La découverte de la grotte de Lascaux, en 1940, a eu une grande influence sur les artistes de l’époque. Pour Georges Bataille, elle représente l’aube de l’espèce humaine.

« Ainsi m’apparaît dans la frise de Lascaux, mère fantastiquement déguisée, la Sagesse aux yeux pleins de larmes. » René Char

La puissance avec laquelle sont représentés les animaux (cerfs, chevaux, bœufs…) nous ramène à l’enfance de l’humanité, à son rapport à la nature, ainsi qu’à l’invention de l’art. En 1951, Christian Dior s’approprie ces peintures rupestres et en fait un imprimé pour sa ligne dite Ovale, forme qui rappelle une représentation féminine primitive, telle la Vénus de Willendorf. C’est cette féminité sauvage et antique, liée à la magie de la terre, qui a guidé Maria Grazia Chiuri, Directrice Artistique des collections pour femme de Dior, tout au long de cette première collection croisière pour la Maison. Ainsi prend forme une représentation féminine qui laisse s’écouler dans le présent cette intuition chamanique, cet esprit sauvage, presque bestial, dont parle Clarissa Pinkola Estés dans un livre cher à la créatrice : Femmes qui courent avec les loups.

Maria Grazia Chiuri recherche toujours des chemins différents pour traverser l’héritage de Dior. Et ce sont les loups, animaux préhistoriques, qui émergent de la grotte de Lascaux pour prendre place sur des jacquards de soie extraordinaires, sur lesquels l’ocre, presque couleur or, contraste avec le noir. Des empreintes de mains féminines, réinterprétations des formes originelles, deviennent de magnifiques broderies de paillettes aux nuances terreuses.

Maria Grazia Chiuri s’est approprié les savoir-faire des ateliers Dior pour mieux les réinventer dans des formes idéales qui racontent son histoire. Une histoire qui modifie les proportions et les longueurs pour les ajuster aux paysages actuels, où le sport se mêle à la haute couture, où la tradition devient abstraction ornementale et où les matériaux changent de statut.

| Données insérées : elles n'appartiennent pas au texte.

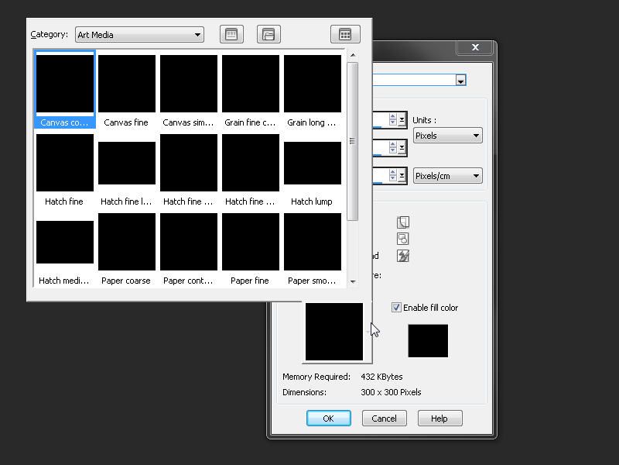Open Help from the dialog

point(439,419)
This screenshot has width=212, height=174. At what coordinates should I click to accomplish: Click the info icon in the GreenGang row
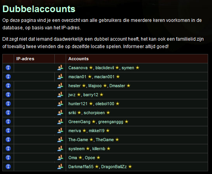(8, 122)
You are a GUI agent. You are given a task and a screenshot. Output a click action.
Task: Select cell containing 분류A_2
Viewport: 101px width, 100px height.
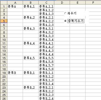pos(31,17)
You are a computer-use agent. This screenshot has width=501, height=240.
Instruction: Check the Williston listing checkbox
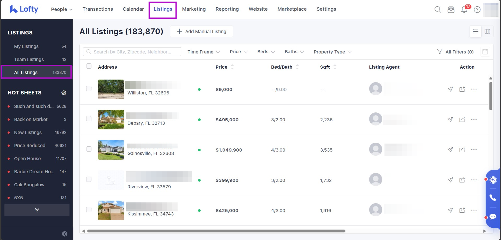[x=89, y=88]
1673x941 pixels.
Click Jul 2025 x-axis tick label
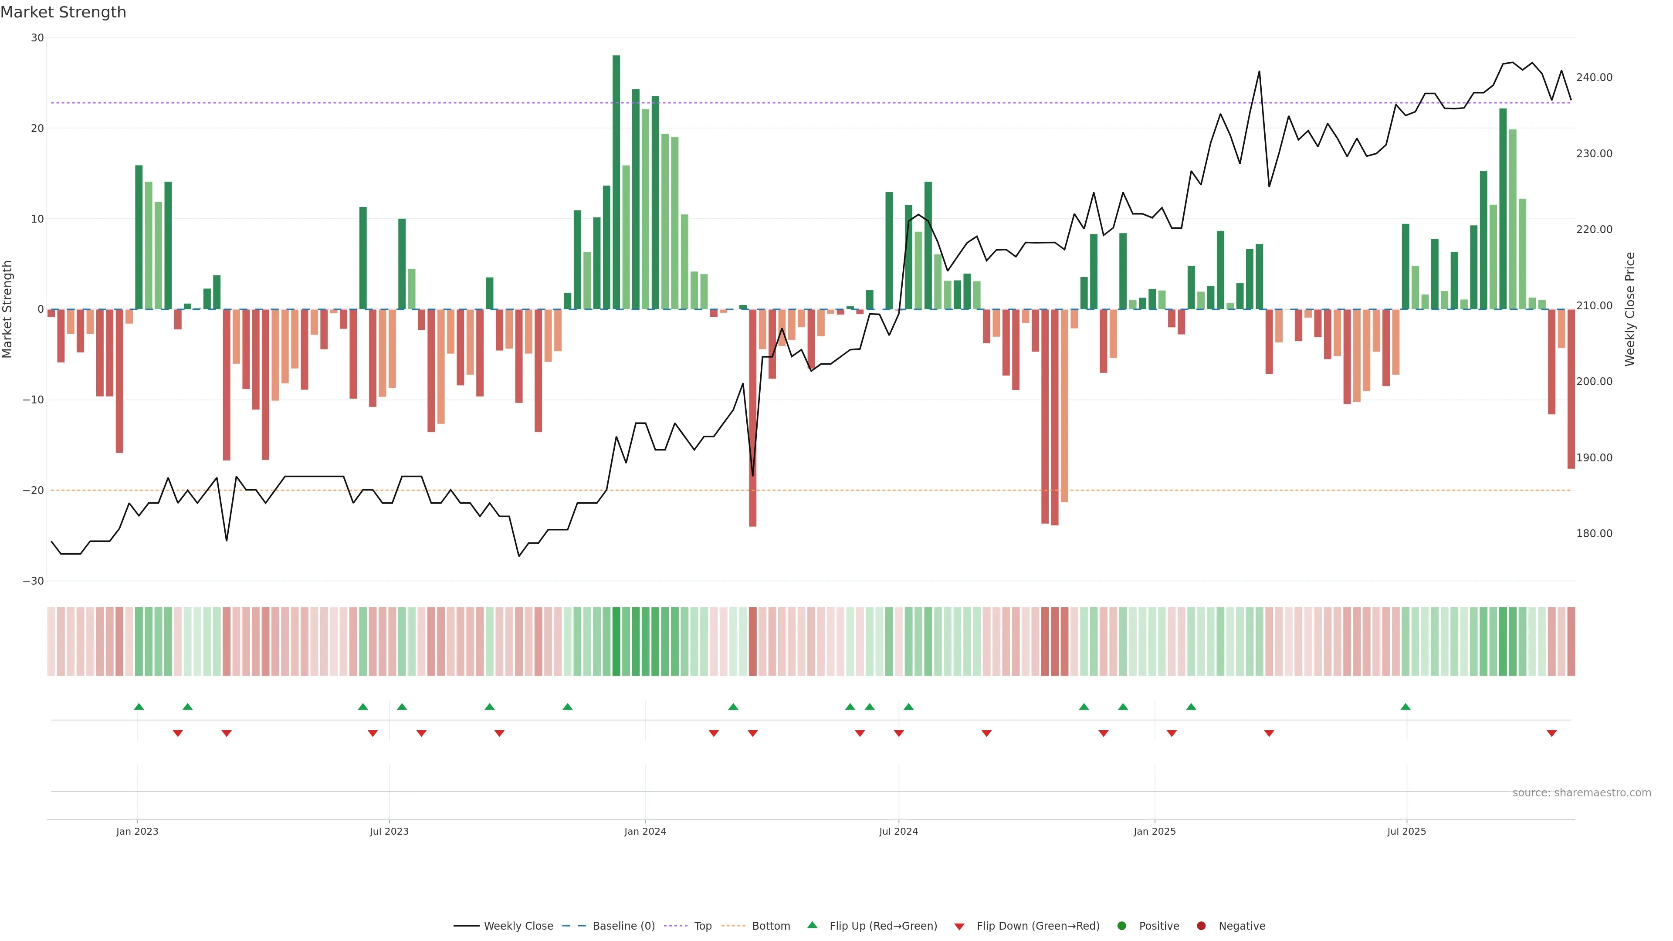tap(1406, 831)
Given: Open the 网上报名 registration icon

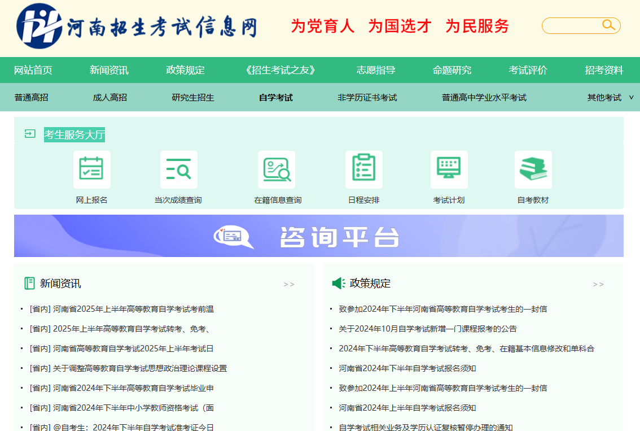Looking at the screenshot, I should (91, 169).
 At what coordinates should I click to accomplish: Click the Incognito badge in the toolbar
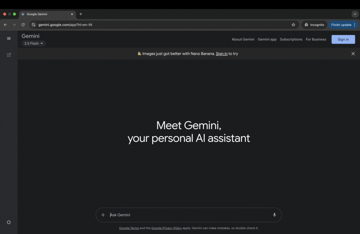[314, 25]
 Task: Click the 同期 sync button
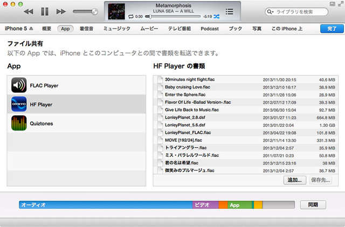(x=313, y=205)
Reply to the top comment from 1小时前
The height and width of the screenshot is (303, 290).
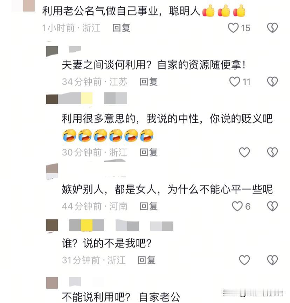click(x=121, y=28)
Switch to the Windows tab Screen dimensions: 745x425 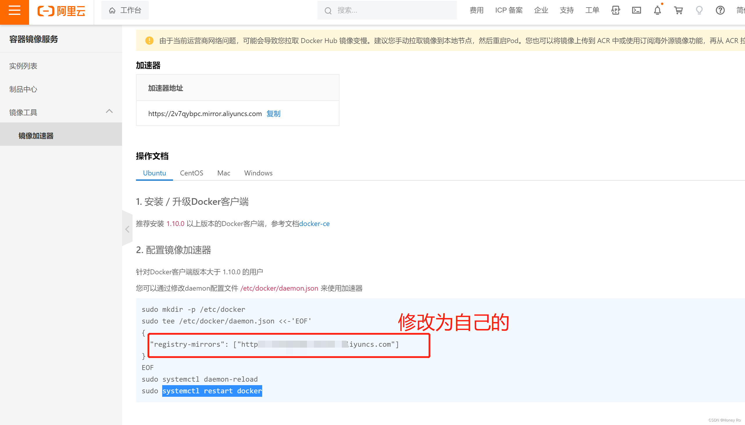[x=258, y=173]
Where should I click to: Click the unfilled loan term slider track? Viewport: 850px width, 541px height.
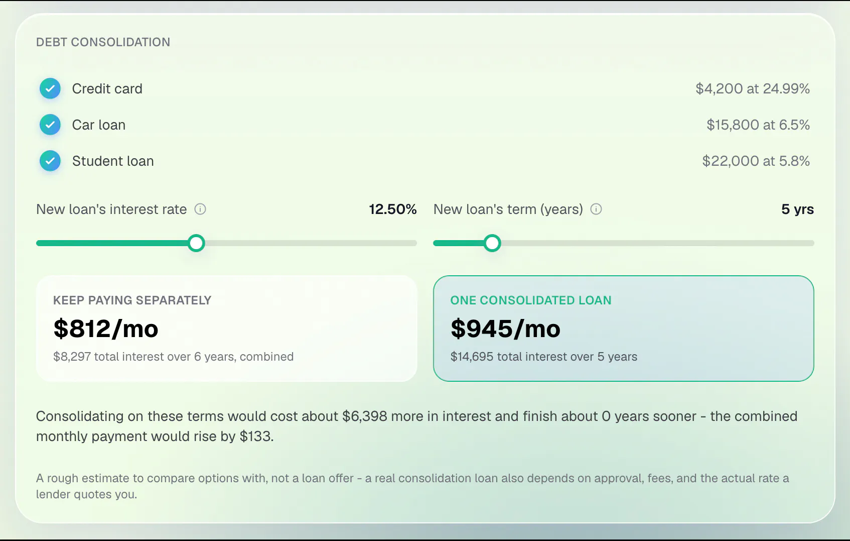657,243
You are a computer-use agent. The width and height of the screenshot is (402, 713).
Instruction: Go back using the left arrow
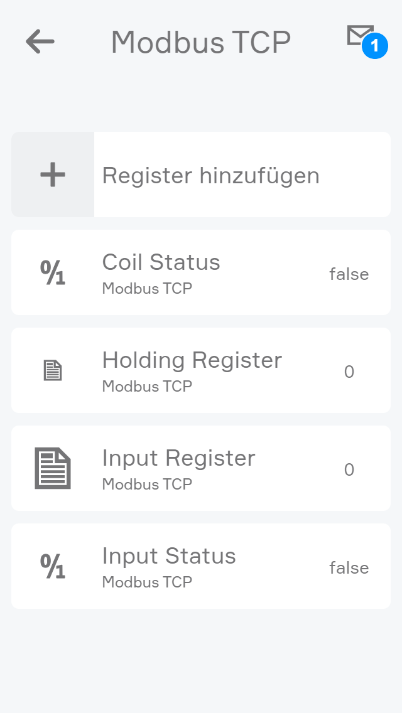point(40,42)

L’éloge de l’instinct l’emmène sur les traces de figures féminines qui ont choisi de se perdre dans le désert pour mieux comprendre le côté le plus sombre et le plus profond du moi. C’est l’image d’une artiste comme Georgia O’Keeffe qui émerge alors des sables du Nouveau-Mexique. Une figure hiératique occupée à ramasser des carcasses. C’est ce que dit Vicki Noble dans La Femme Shakti, le Nouveau Chamanisme féminin : « Je veux me connaître moi-même jusque dans mon centre sacré, et dans cet espace, je veux connaître et toucher les autres. » Ce sont aussi les tarots, aux couleurs violentes, réinventés de manière féministe dans Motherpeace, une cocréation de Karen Vogel et Vicki Noble et, que Maria Grazia Chiuri utilise dans une interprétation pop pour donner un souffle nouveau à l’art de la divination si cher à Monsieur Dior. L’idée que l’odeur d’une personne soit l’expression de son âme se retrouve dans l’interprétation féminine d’un parfum emblématique tel qu’Eau Sauvage. L’empreinte immatérielle de cette figure sauvage, erratique, ramène une fois encore la femme au centre du monde.